╭─ Passage provided

Their research to date is leading to the conclusion that this period was a watershed moment in the history of colonization, and that the American, as well as the French revolutionary and Napoleonic wars precipitated a shift in attitudes towards colonization in which conquest, violence and massacre became inevitable features. This attitudinal shift also provides an important means of explaining the colonizing process during these decades. 

The manner in which conquering and conquered societies interrelated has become particularly important for understanding how societies identify with their past, and especially how contemporary race relations are, in part, determined by our understanding of the past. Dwyer and his colleagues hope that this work will yield new conclusions about violence in history, and reverse accepted norms surrounding the interactions between conquerors and subaltern peoples. Recovering the voices of the marginalised and oppressed is important, and yet it is something that to date has been largely neglected for the period under consideration. In this project, the voices of the conquered will be resurrected through an examination of oral histories, rock art, paintings, memoirs, correspondence and diaries, and archival collections.

╰─
╭─ Provided data

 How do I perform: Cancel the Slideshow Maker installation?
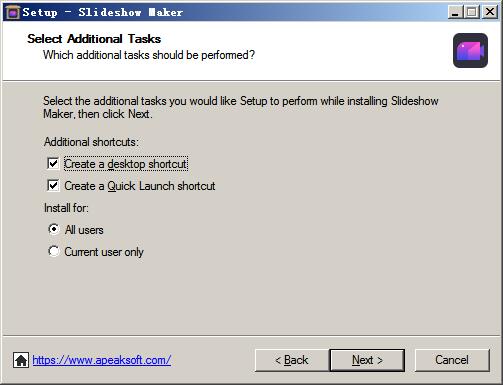[x=452, y=360]
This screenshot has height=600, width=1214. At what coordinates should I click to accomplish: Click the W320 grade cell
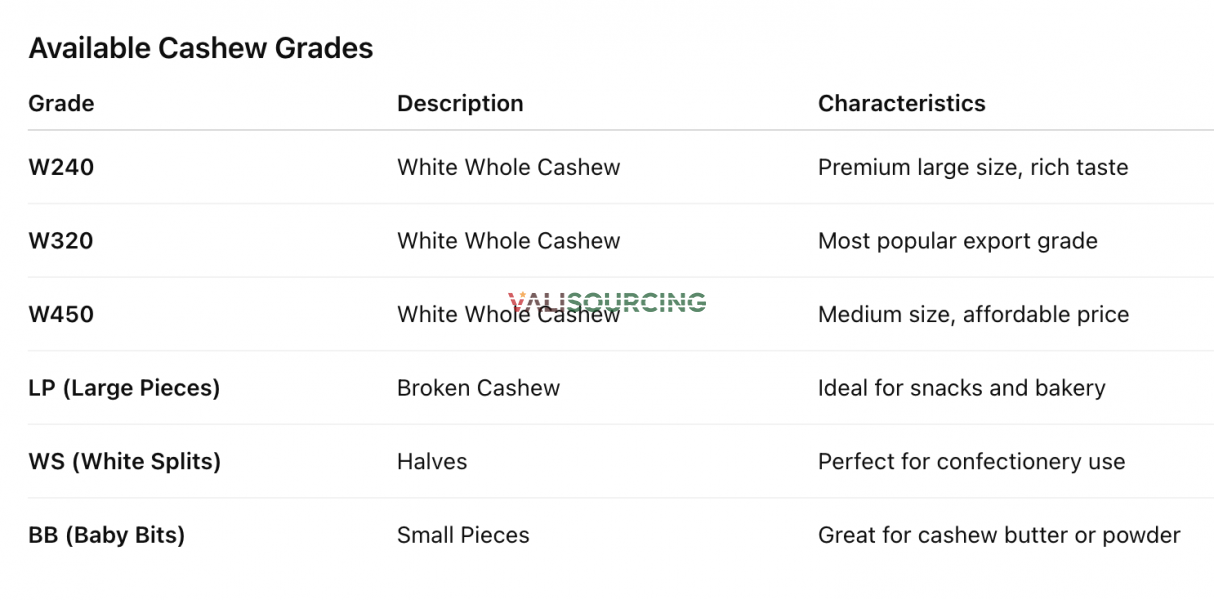[61, 241]
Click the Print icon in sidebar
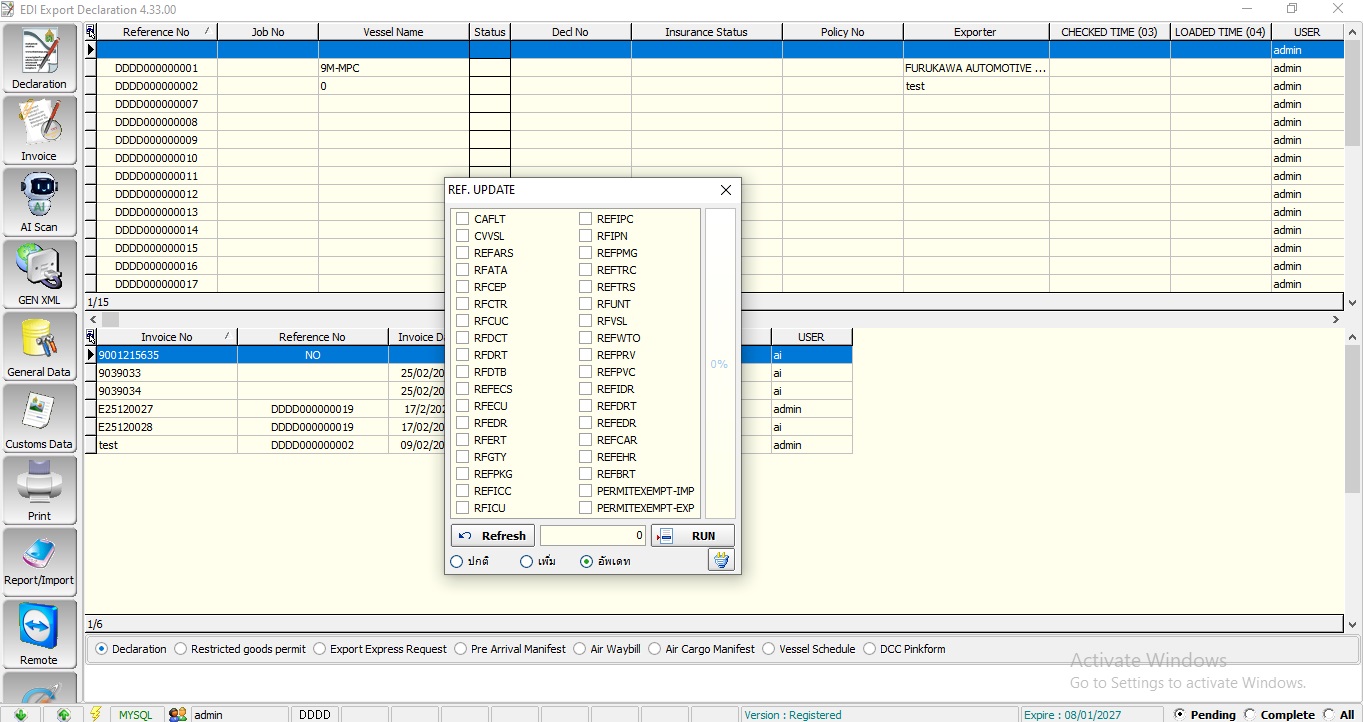Image resolution: width=1363 pixels, height=722 pixels. (x=40, y=489)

╰─

# What you will do
(a) Do these statements agree with the passage on colonization and violence? (i) The research treats the period as a turning point in the history of colonization. (ii) Recovering the voices of the marginalized has been widely studied for the period in question. (iii) Rock art is among the sources the project will examine.
(b) Print everything in the passage on colonization and violence from "Their research to" down to "during these decades.".
(c) Proceed with the passage on colonization and violence, picking up after its final sentence.
The items have no connection to the passage on colonization and violence.

# Answers provided
(a)
(i) Yes: "this period was a watershed moment in the history of colonization"
(ii) No: "it is something that to date has been largely neglected for the period under consideration"
(iii) Yes: "an examination of oral histories, rock art, paintings, memoirs, correspondence and diaries, and archival collections"

(b)
Their research to date is leading to the conclusion that this period was a watershed moment in the history of colonization, and that the American, as well as the French revolutionary and Napoleonic wars precipitated a shift in attitudes towards colonization in which conquest, violence and massacre became inevitable features. This attitudinal shift also provides an important means of explaining the colonizing process during these decades.

(c)
The Bellagio Centre's Academic Writing Residency program offers academic, artists, thought leaders, policymakers, and practitioners a serene setting conducive to focused, goal-oriented work, and the unparalleled opportunity to establish new connections with fellow residents from a stimulating array of disciplines and geographies. The Bellagio Center community generates new knowledge to solve some of the most complex issues facing our world. Professor Dwyer and colleagues will take up the residency in November this year.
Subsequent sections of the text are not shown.